▶ _Exercise prompt_:
Print out each entry below in full, exactly as given, excluding pictures.

[Pixel coordinate grounding data]
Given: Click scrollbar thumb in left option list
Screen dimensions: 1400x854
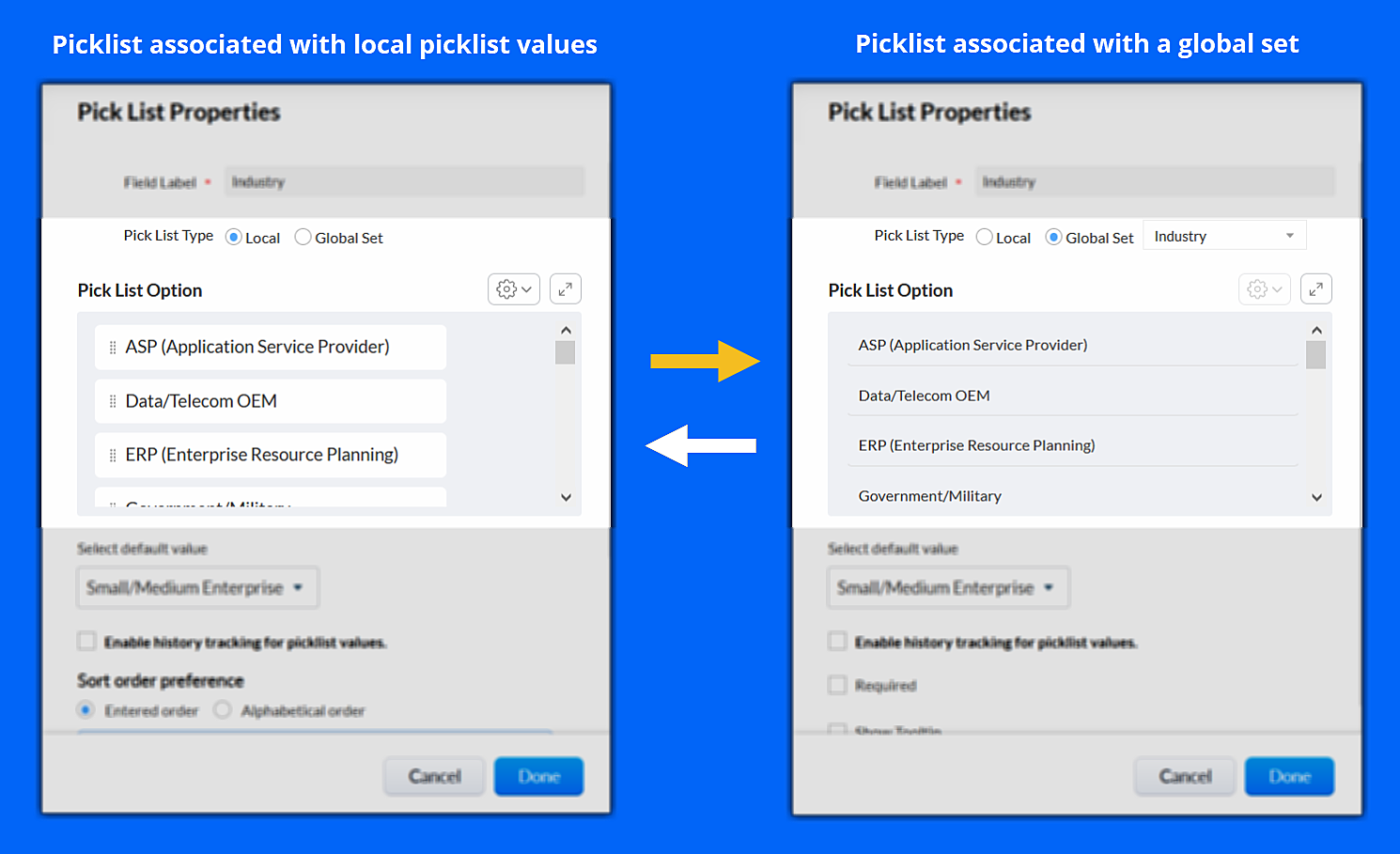Looking at the screenshot, I should tap(565, 352).
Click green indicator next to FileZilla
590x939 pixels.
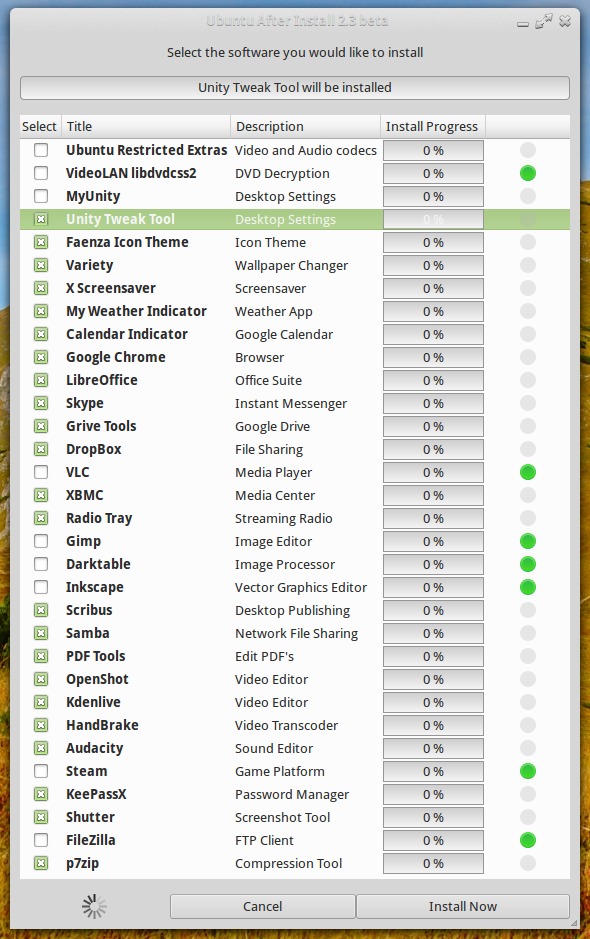[x=528, y=840]
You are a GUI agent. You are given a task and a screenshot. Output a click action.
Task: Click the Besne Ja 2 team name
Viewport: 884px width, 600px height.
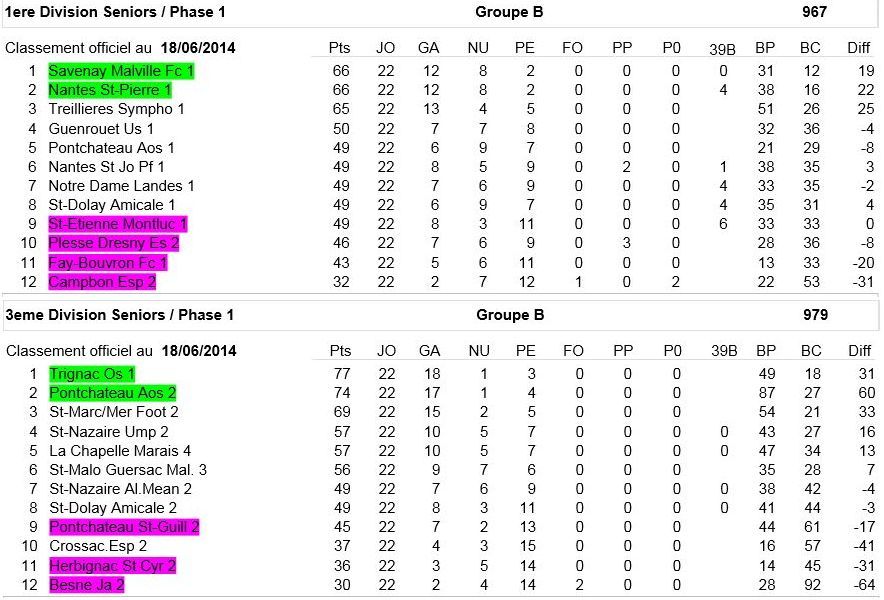[x=86, y=585]
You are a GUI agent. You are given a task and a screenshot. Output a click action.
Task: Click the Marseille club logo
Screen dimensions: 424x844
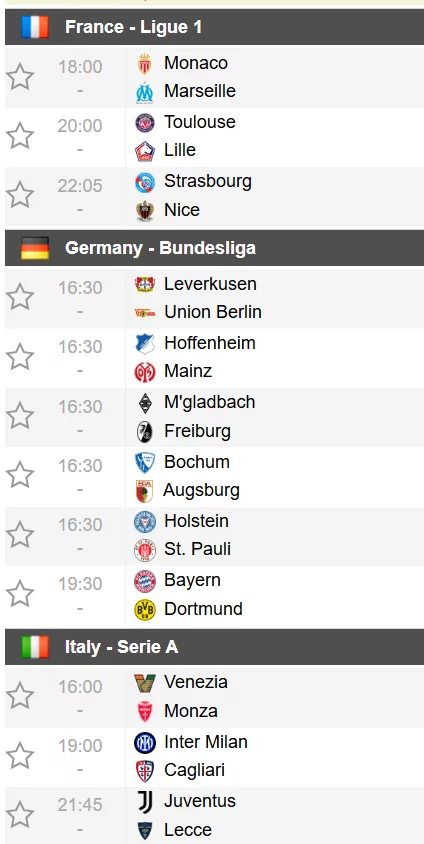click(144, 92)
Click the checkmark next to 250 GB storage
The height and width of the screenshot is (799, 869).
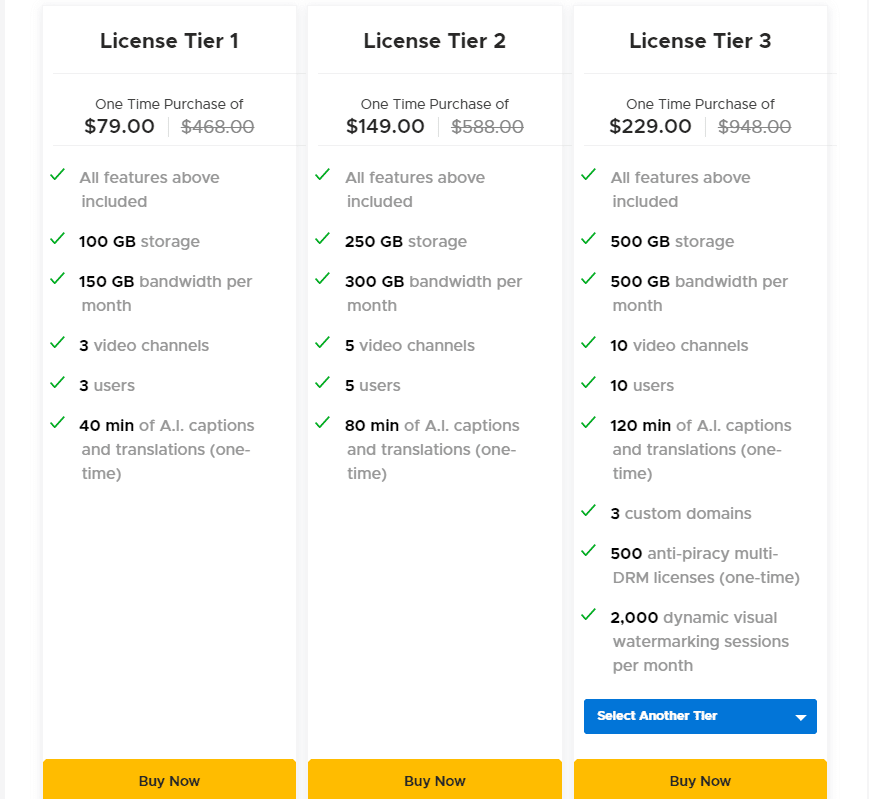click(322, 241)
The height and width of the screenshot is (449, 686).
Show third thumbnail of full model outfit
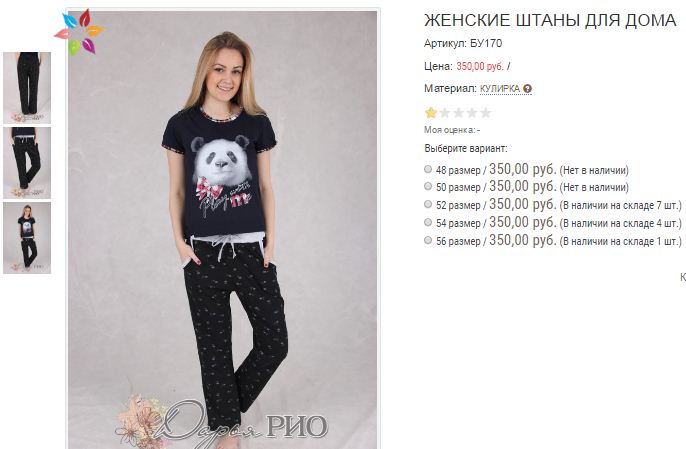27,238
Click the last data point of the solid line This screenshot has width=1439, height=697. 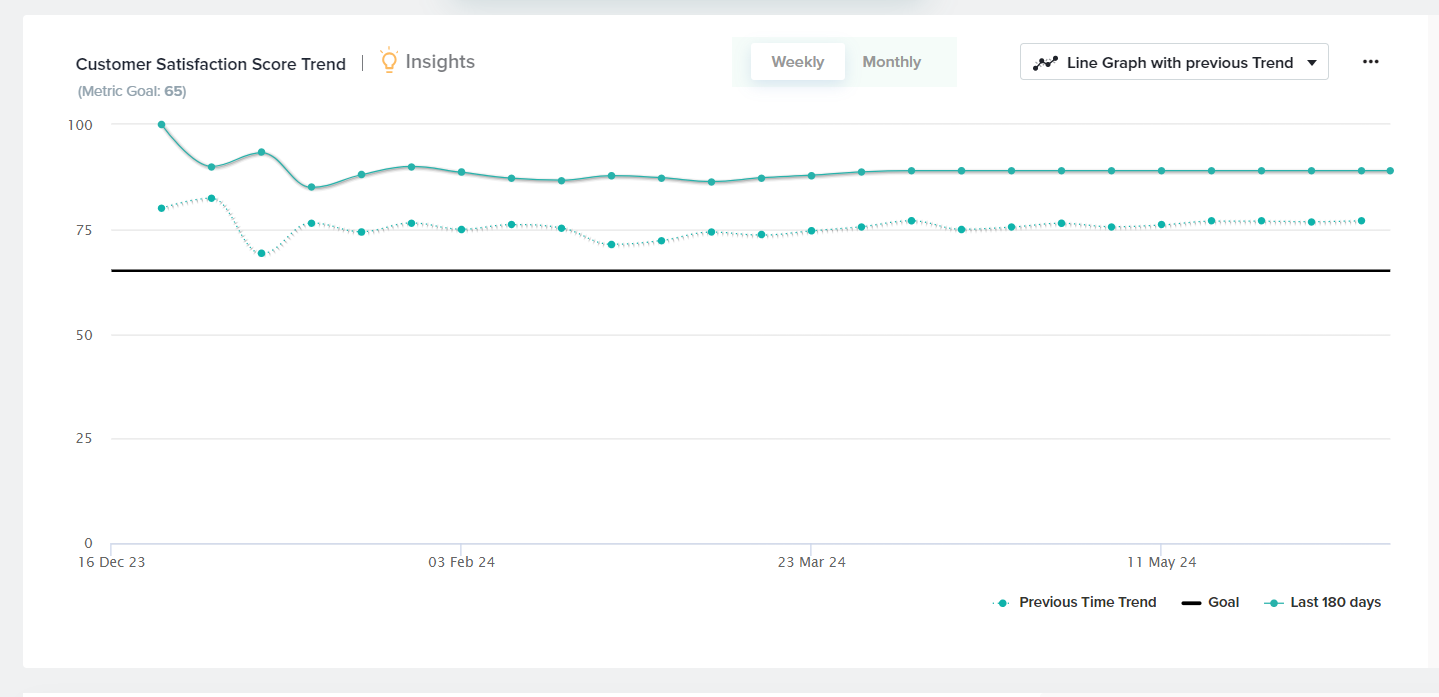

▶ _Written solution_:
Given: Click scrollbar thumb in left option list
Screen dimensions: 1400x854
Looking at the screenshot, I should tap(565, 352).
Click green indicator next to FileZilla
590x939 pixels.
[x=528, y=840]
You are a GUI agent. You are given a task and a screenshot. Output a click action.
Task: Click the Besne Ja 2 team name
Viewport: 884px width, 600px height.
[x=86, y=585]
You are a GUI agent. You are given a task and a screenshot. Output a click action.
Task: Click the Marseille club logo
Screen dimensions: 424x844
click(144, 92)
Click the checkmark next to 250 GB storage
The height and width of the screenshot is (799, 869).
click(322, 241)
The height and width of the screenshot is (449, 686).
Show third thumbnail of full model outfit
27,238
Click the last data point of the solid line This screenshot has width=1439, height=697. 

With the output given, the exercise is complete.